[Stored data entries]

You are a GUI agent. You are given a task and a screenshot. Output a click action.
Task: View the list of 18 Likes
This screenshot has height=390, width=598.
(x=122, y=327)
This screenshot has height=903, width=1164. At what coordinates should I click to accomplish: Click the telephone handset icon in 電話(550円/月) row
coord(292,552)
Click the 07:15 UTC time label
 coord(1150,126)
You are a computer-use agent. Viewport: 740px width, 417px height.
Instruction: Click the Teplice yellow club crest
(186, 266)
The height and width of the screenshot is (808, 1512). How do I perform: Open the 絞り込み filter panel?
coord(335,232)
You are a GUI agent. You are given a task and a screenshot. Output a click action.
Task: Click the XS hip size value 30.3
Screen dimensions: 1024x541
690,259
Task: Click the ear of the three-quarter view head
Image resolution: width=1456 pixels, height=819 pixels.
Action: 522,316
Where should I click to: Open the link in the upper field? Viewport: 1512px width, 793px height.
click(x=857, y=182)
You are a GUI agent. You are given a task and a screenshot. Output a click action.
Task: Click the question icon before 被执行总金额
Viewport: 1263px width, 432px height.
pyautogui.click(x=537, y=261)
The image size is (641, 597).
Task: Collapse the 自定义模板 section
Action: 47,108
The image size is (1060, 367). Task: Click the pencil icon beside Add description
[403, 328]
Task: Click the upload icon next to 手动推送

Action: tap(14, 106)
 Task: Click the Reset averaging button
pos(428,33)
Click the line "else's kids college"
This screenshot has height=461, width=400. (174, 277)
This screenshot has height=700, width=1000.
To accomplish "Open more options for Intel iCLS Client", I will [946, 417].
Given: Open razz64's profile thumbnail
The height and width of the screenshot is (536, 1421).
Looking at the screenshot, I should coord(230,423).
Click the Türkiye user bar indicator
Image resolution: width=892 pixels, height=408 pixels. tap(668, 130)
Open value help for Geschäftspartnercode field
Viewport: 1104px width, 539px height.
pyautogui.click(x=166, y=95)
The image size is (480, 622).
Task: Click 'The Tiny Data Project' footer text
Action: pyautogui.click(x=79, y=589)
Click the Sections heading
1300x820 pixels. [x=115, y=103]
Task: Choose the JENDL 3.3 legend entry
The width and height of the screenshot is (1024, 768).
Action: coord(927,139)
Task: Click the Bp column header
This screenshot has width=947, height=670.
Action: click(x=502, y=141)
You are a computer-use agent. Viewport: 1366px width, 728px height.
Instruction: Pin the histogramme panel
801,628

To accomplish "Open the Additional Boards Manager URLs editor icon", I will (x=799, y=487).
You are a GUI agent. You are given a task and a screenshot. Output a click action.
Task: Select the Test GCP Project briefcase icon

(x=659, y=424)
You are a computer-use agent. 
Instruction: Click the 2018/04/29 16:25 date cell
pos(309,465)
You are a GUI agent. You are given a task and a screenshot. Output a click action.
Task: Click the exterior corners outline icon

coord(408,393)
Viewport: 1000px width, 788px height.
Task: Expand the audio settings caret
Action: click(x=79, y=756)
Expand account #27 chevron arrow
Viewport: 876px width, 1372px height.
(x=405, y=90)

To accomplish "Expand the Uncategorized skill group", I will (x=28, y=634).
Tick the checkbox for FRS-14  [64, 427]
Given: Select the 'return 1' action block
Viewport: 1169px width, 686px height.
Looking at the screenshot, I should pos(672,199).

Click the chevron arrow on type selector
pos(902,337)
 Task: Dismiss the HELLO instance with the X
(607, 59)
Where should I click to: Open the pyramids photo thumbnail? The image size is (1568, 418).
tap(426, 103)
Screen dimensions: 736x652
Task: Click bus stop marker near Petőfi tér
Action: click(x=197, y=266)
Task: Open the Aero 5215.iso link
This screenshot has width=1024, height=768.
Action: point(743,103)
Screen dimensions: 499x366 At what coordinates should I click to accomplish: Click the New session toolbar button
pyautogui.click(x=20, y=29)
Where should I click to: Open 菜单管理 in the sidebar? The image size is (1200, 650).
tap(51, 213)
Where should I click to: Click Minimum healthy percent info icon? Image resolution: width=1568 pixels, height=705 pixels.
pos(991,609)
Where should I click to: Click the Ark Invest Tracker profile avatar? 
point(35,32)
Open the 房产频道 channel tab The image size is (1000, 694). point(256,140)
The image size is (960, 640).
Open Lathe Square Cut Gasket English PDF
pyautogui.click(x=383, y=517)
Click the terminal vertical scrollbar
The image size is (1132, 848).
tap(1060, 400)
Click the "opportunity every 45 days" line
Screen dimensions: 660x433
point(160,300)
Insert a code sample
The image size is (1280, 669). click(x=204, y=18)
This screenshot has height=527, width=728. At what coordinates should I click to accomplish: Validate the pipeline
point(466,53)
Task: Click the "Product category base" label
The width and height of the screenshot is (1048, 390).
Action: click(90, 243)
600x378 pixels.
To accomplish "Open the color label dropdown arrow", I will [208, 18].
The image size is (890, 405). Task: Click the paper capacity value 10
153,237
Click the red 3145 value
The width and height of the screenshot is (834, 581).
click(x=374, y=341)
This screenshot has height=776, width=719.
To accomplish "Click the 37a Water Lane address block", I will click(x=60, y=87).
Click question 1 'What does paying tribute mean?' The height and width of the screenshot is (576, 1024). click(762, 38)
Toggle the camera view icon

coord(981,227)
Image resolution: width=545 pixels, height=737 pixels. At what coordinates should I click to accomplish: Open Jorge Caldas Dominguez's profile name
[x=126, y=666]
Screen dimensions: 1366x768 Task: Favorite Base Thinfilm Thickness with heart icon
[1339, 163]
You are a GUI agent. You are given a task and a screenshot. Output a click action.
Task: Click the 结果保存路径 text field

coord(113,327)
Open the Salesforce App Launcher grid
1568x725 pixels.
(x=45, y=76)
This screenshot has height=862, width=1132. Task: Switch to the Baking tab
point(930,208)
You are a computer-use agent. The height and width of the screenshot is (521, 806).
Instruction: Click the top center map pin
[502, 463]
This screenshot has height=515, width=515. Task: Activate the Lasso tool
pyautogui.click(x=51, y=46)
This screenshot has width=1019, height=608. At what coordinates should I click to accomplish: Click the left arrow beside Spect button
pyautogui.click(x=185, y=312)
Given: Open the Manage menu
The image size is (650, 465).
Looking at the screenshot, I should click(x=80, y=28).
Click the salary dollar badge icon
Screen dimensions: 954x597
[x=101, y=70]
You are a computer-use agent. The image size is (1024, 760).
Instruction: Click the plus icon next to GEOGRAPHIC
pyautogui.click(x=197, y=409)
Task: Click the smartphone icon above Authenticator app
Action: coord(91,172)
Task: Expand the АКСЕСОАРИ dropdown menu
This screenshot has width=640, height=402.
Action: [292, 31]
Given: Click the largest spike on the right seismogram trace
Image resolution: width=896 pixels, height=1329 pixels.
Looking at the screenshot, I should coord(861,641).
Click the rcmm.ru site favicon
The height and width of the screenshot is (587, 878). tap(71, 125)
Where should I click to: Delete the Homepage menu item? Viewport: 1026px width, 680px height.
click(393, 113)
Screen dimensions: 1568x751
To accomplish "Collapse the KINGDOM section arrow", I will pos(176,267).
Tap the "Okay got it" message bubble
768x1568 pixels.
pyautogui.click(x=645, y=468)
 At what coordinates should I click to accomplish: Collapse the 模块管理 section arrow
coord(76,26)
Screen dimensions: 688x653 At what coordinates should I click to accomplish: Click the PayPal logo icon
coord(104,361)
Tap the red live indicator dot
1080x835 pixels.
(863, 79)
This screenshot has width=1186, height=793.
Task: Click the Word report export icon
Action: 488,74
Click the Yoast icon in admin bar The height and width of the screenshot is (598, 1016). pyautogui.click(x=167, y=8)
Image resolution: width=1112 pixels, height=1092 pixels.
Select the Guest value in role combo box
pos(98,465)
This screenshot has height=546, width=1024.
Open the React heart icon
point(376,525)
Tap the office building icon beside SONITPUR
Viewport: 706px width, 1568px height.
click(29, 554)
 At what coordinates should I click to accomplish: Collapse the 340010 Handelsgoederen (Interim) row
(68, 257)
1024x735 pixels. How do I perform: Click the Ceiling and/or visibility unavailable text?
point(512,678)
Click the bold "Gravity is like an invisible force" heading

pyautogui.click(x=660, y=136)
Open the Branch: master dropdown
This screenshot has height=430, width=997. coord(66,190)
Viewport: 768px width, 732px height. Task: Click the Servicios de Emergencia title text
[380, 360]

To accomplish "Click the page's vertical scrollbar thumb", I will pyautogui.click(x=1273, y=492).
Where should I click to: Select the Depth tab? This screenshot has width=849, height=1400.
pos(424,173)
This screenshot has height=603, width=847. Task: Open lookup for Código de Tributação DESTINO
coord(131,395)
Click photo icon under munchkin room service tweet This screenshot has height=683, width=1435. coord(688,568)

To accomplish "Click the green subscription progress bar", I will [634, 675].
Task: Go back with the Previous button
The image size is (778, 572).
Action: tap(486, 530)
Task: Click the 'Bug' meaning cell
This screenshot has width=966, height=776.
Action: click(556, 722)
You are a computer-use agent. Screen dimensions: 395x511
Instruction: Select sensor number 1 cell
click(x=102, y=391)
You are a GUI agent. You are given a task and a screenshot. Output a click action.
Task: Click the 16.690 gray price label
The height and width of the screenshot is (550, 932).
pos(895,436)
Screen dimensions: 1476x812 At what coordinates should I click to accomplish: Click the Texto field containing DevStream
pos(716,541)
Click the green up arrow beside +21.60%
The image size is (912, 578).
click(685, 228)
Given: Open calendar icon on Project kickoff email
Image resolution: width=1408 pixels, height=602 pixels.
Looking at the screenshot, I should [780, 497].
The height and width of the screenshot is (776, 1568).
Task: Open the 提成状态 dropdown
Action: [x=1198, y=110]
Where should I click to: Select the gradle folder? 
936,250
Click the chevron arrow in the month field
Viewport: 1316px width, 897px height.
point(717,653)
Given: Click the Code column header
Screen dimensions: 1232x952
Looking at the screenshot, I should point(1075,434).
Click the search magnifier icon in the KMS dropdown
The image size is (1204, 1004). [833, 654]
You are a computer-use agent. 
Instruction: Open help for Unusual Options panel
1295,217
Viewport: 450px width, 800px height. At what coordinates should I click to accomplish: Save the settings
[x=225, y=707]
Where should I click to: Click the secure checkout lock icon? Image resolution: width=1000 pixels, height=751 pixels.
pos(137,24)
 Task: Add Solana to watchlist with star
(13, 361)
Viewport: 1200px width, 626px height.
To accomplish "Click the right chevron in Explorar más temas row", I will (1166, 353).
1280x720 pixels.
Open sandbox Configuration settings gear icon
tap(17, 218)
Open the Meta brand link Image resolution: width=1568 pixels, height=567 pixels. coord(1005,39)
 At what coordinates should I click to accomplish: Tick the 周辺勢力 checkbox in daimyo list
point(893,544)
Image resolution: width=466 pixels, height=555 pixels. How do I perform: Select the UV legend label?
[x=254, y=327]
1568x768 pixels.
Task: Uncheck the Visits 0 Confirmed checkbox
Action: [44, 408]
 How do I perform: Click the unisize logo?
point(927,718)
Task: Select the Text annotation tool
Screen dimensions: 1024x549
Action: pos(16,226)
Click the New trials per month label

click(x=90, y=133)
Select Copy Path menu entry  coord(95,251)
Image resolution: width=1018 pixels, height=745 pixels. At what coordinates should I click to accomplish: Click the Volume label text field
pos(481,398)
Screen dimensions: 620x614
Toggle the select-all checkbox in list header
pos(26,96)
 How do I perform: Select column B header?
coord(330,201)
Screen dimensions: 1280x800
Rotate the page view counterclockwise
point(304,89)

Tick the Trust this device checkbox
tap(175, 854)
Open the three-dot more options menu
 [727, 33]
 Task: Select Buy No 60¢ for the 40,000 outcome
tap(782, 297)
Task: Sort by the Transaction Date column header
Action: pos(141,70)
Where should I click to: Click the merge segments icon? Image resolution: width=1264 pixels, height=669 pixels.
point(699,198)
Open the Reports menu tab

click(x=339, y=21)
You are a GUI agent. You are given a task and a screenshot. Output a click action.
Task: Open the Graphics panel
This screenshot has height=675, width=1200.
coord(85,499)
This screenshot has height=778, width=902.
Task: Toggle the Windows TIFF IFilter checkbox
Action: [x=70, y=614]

▸ PROBLEM STATEMENT: Report how many lines of the data above include "right", giving the number and no other words.

▸ TASK SOLUTION: 2